ABSTRACT (max. 250)
To evaluate the safety and outcomes of immediately sequential bilateral cataract surgery (ISBCS) at a Canadian academic teaching center.
Tertiary university teaching hospital of Laval University, Quebec City, Canada.
Retrospective cohort study of 2003 consecutive patients (4006 eyes) who underwent ISBCS under topical anesthesia from January 2019 to December 2019.
All charts were retrospectively reviewed. Outcome measures included intraoperative and postoperative complications, postoperative uncorrected (UCVA) and pinhole (PHVA) visual acuities, and autorefraction measurements.

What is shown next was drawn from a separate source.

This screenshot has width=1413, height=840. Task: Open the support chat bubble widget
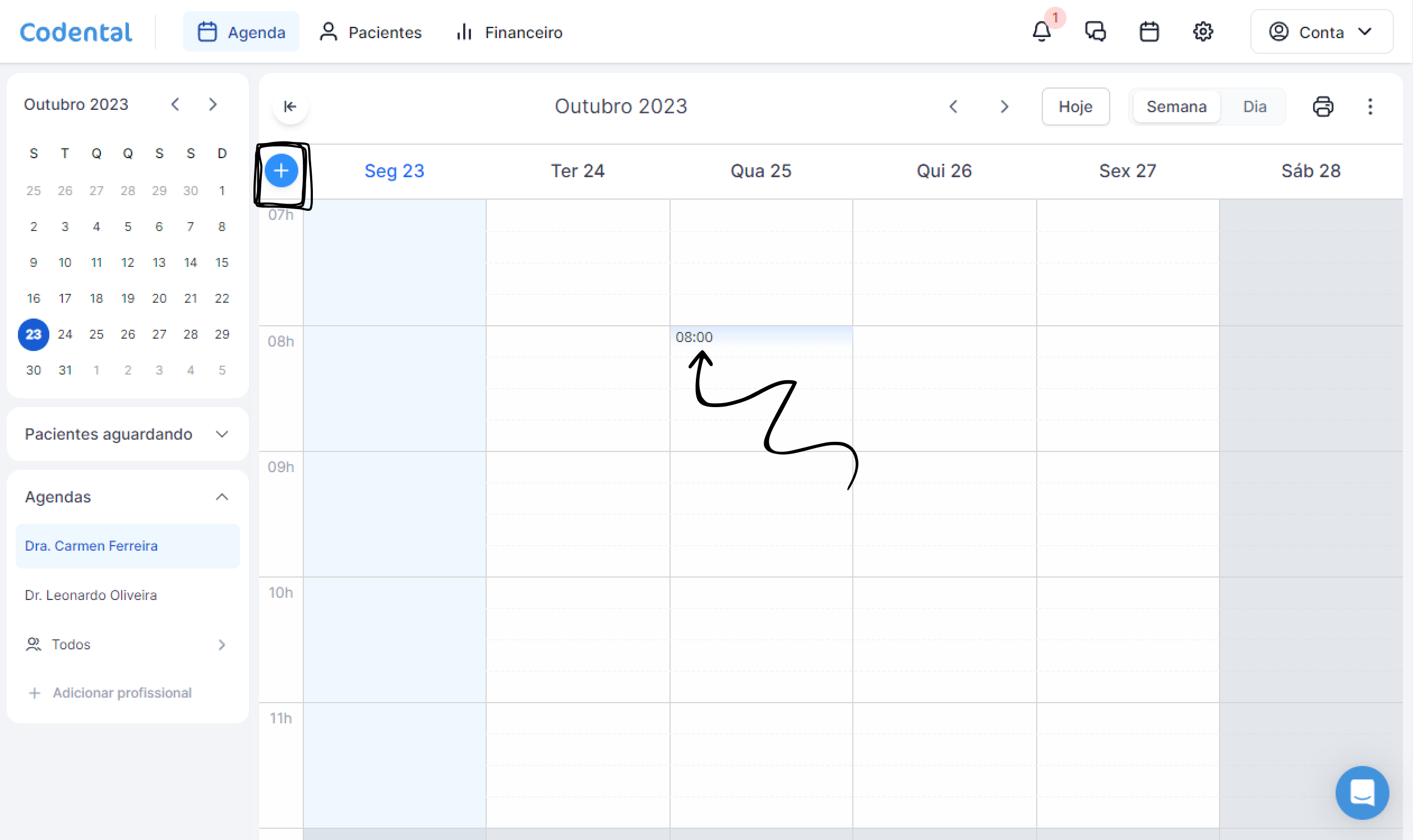point(1362,792)
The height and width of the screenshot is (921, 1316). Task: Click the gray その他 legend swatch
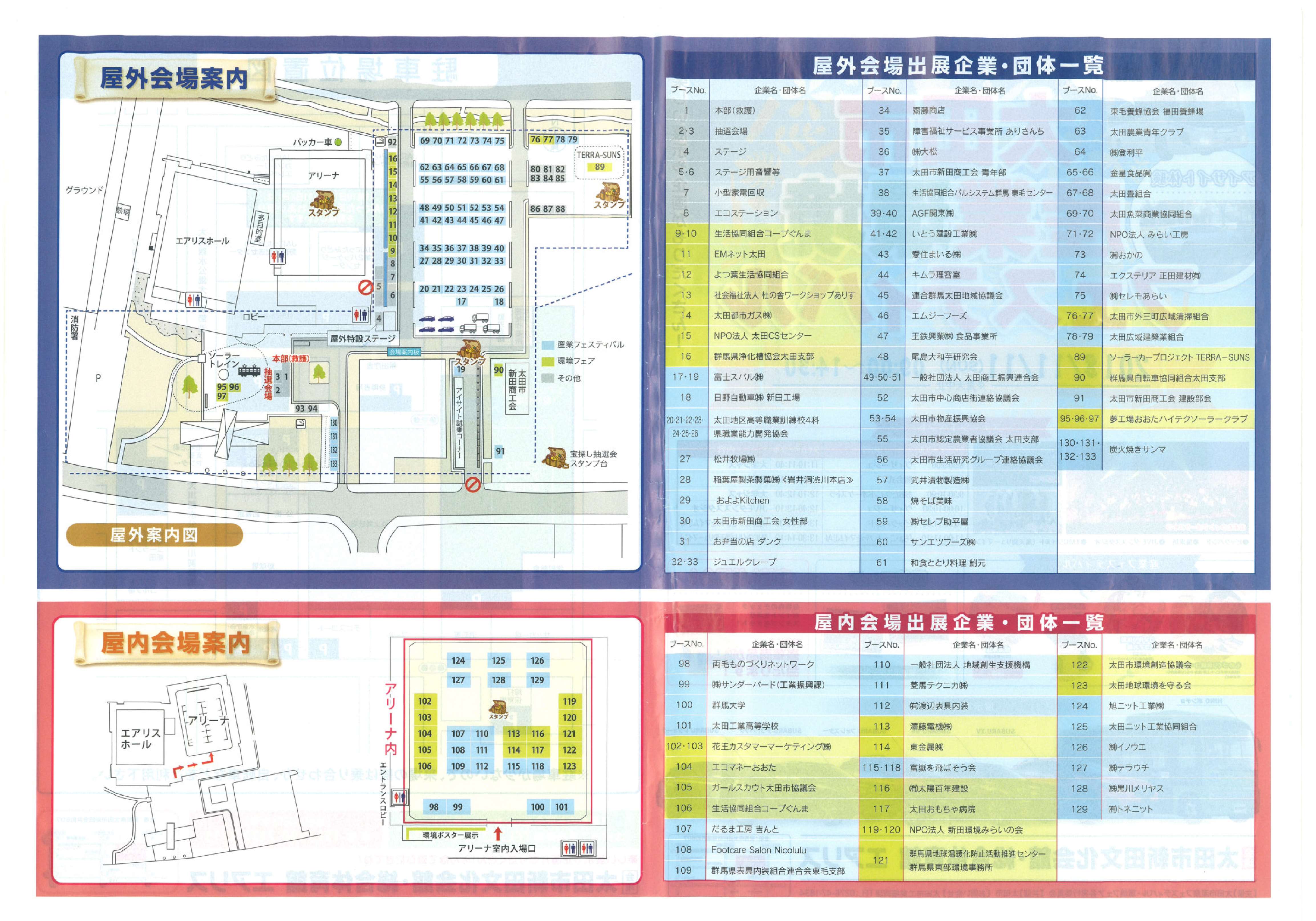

1218 (60.8%) female and 785 (39.2%) male patients with a mean age of 74 ± 8 years old had a mean preoperative visual acuity of 0.503 LogMAR (Snellen 20/63). The mean axial length was 23.53 ± 1.37 mm. The majority of eyes had monofocal intraocular lenses (IOL) implanted (n=3738, 93.3%) followed by toric (n=226, 5.6%), multifocal (n=25, 0.6%), and multifocal toric (n=17, 0.4%) IOLs. Intraoperative complications included 14 (0.3%) posterior capsule ruptures with 5 (0.1%) requiring sulcus IOL placement, and 7 (0.2%) partial zonulysis, with 3 requiring capsular tension rings (0.07%). There were no cases of endophthalmitis or toxic anterior segment syndrome. Mean 5-week postoperative UCVA was 0.223 (Snellen 20/33), PHVA was 0.153 (Snellen 20/28) with a mean spherical equivalent of -0.21 diopters.
ISBCS performed following iSBCS recommended guidelines is a safe procedure. This cohort of 4006 eyes had very few complications, with none attributable to the surgery being done bilaterally. The UCVA, PHVA and refractive outcomes were good.